The more moderate Acrota handed off the scepter to his brave brother Aventinus, who, now lying buried under the same hill where he had reigned, bequeathed his name to that very hill.

 Ovid, Metamorphoses, XIV.619-621

AST MONTH I BEGAN this series of articles by talking about stamps, U.S. stamps, an odd choice perhaps for a blog dealing exclusively with the coins of the emperor Domitian.  However, that digression seems to have been well-received so I am going to continue along the same vein by presenting this stamp from 1922 depicting Gustave Eiffel's Liberty Enlightening the World--

 

 

          Ask any Wisconsin dairyman, ca 1922, and he could have instantly identified this image as "The Statue of Liberty," without ever having visited New York or seen a "talkie," much less television, as if through some innate cultural instinct.  So could any first-century Roman milker of goats have instantly recognized the image preserved on the reverse of this denarius from 81 A.D., RIC 62--

 

 

          "Athena Parthenos," he would answer, "now ask me a hard one."
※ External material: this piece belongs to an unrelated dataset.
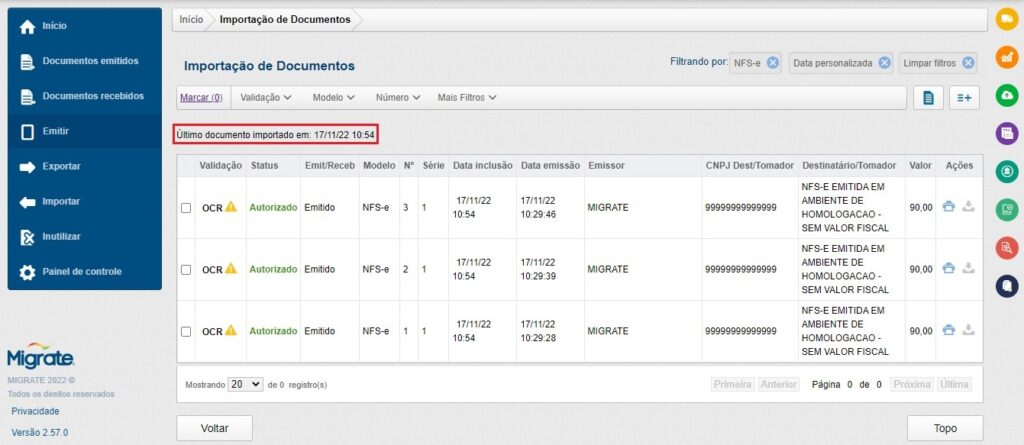Check the checkbox for document number 3
Viewport: 1024px width, 445px height.
point(185,208)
          He would have been referring, of course, to the enormous fifth-century (B.C.) masterpiece created by the sculptor Phidias and at that moment still dominating the Parthenon on the Athenian acropolis--

 

 

          Upon the death of Titus in September of 81, Domitian as Emperor hit the ground running, first securing his position with the army, then with the Senate, and then with the people.  No better example of this vigorous explosion of activity exists than in his coinage.  All of a sudden gone! was the empty Corinthian-style helmet on Minerva's throne (from Domitian's days as Caesar under his brother), as in this example in my possession--

 

 

--to be replaced by two entire iterations of the emperor's beloved goddess Minerva, one from the Greek east, incidentally the most famous and important cult statue of Athena/Minerva in the world, Athena Parthenos from the Acropolis in Athens, paired with . . . paired with what exactly?  Well, with this, RIC 59--

 

 

 

          Hmm.  Here are the two reverses side by side--

 

 

          The aforementioned Athena Parthenos on the left; and on the right, some anonymous artist's scribble, some engraver's offhand doodle.  That's all it is, right?

          Of course not!

          Whatever the image on the second coin happens to be, it has to be the equivalent in the Latin west to Athena Parthenos in the Greek east.  Isn't that logical?  How could it even be otherwise?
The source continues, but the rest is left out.